Inprasa.com, Pekanbaru – Buku cerita fiksi “Pangeran bin Abdullah” berisi kisah yang dialami seorang Pangeran yang masih muda belia. Bercerita tentang peristiwa lucu dan kadang kurang pas sering terjadi.
Beruntung, sering datang petunjuk ataupun saran dari berbagai pihak, penasehat kerajaan, sahabat maupun dari masyarakat biasa. Perjalanan hidup Pangeran Haidar menjadi mulus, tidak banyak mengalami kendala.
Alhamdulillah, penerbit PT. Inti Prima Aksara (INPRASA), pada Sabtu, 26 Januari 2019 berhasil mencetak dan menerbitkan buku cerita fiksi “Pangeran Haidar bin Abdullah”, dan sobat INPRASA sudah bisa mendapatkan buku ini di INPRASA Bookstore, bisa di akses melalui link di Blog ini.
Penulis buku ini, Winarno GN, berisi iv + 44 halaman, ukuran buku; 14,8 x 21 cm. dalam daftar isi terdapat 4 judul bab, pertama, Anjuran Menanam Pohon. Kedua, Perjalanan Mencari Ilmu. Ketiga, Penampilan, dan keempat, Buah Beringin.
Buku ini menarik dibaca, dan enak dilihat, karena berisikan gambar ilustrasi yang menyukakan hati siapa saja, dibuat sendiri oleh penulisnya, Winarno GN.
Buku cerita “Pangeran Haidar bin Abdullah” |
Pangeran Haidar bin Abdullah adalah seorang anak yang masih muda belia. Suatu saat, ia datang ke kediaman mantan prajurit istana yang sedang menanam pohon. Namanya, Paman Husni, seorang prajurit yang telah mengabdi lama di istana.
Paman Husni menghabiskan sisa hidupnya dengan menyibukkan diri menanam pohon. Mendengar kabar itu, Pangeran Haidar keheranan, mengapa Paman Husni mau bersusah payah menanam pohon.
Pangeran Haidar tertawa terpingkal-pingkal melihat apa yang dikerjakan Paman Husni, “Aku tidak tahu apanya yang lucu,” tanya Paman Husni.
Menurut Pangeran Haidar, apa yang dilakukan Paman Husni adalah pekerjaan yang merepotkan, karena untuk mendapatkan buah-buahan, tinggal membeli saja di Pasar, dan persoalan beres.

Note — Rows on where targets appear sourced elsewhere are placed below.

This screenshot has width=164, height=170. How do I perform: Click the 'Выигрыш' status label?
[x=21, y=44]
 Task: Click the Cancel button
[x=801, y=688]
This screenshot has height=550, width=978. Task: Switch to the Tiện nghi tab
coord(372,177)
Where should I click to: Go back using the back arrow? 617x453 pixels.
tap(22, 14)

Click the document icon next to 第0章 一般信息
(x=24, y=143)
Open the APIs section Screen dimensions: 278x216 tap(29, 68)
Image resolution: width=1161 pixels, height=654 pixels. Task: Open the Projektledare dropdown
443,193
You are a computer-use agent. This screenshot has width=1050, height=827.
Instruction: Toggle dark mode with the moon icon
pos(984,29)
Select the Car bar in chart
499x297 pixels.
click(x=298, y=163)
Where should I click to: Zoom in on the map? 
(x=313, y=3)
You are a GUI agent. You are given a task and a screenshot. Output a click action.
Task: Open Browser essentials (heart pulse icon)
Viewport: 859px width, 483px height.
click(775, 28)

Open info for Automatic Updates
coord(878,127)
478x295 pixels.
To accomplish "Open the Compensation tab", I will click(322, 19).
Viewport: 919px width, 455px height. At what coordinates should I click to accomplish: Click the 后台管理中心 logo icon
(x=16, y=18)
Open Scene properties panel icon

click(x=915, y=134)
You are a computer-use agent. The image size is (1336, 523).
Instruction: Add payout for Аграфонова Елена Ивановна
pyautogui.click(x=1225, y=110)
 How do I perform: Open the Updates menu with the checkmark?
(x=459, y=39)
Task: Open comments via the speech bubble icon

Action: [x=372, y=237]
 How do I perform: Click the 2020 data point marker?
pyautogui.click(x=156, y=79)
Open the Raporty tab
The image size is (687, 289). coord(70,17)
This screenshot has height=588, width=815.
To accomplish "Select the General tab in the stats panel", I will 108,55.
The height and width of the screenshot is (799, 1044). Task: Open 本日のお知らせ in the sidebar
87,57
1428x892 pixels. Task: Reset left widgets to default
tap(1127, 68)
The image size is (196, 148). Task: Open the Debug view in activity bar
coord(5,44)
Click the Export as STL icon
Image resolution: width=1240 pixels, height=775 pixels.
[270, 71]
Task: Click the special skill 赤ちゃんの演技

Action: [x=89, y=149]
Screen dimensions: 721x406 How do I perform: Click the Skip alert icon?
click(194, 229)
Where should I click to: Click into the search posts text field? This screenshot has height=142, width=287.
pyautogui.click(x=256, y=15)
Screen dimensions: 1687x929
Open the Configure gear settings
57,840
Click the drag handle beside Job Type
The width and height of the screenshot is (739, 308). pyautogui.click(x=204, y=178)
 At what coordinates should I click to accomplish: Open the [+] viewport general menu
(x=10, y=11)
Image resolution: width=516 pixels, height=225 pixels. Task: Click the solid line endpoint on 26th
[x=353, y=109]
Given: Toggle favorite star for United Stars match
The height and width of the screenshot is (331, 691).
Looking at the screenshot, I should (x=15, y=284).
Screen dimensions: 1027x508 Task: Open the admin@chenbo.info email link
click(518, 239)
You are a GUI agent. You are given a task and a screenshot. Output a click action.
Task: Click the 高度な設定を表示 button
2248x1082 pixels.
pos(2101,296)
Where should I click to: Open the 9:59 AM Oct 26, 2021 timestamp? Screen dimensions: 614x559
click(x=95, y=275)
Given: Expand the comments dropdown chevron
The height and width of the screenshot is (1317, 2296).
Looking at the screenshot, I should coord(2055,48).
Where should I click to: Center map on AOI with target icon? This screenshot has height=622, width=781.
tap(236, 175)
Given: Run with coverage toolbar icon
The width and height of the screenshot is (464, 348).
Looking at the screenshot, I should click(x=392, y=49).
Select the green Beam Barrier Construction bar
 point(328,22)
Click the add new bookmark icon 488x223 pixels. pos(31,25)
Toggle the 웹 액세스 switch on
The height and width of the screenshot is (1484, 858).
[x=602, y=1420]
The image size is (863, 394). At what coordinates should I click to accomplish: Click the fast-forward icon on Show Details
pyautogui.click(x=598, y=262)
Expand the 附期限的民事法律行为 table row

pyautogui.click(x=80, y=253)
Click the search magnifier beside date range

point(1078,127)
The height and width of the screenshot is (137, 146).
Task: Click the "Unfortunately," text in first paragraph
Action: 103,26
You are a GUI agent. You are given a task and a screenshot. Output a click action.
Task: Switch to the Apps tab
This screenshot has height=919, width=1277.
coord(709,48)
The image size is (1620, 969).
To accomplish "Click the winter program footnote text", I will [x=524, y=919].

“Jambu, pepaya, lengkeng, mangga atau buah-buahan yang lainnya, bisa kita dapatkan dengan mudah di pasar. Harganyapun tidak mahal. Mengapa kita mesti menanam sendiri?,” tanya Pangeran Haidar.
“Apa yang Pangeran katakan tidak salah.” kata Paman Husni.
“Lalu, mengapa paman menanam pohon buah-buahan?, buang-buang waktu saja,” kata Pangeran Haidar.
“Sepertinya memang begitu,” sahut Paman Husni.
“Tetapi kita mesti tahu, bahwa apapun yang kita kerjakan, apabila dilandasi dengan niat ibadah tentu tidak akan sia-sia, karena buah pekerjaan yang kita lakukan merupakan sedekah, yang jika dihitung imbalannya, boleh dikata tak terbatas.” jelas Paman Husni.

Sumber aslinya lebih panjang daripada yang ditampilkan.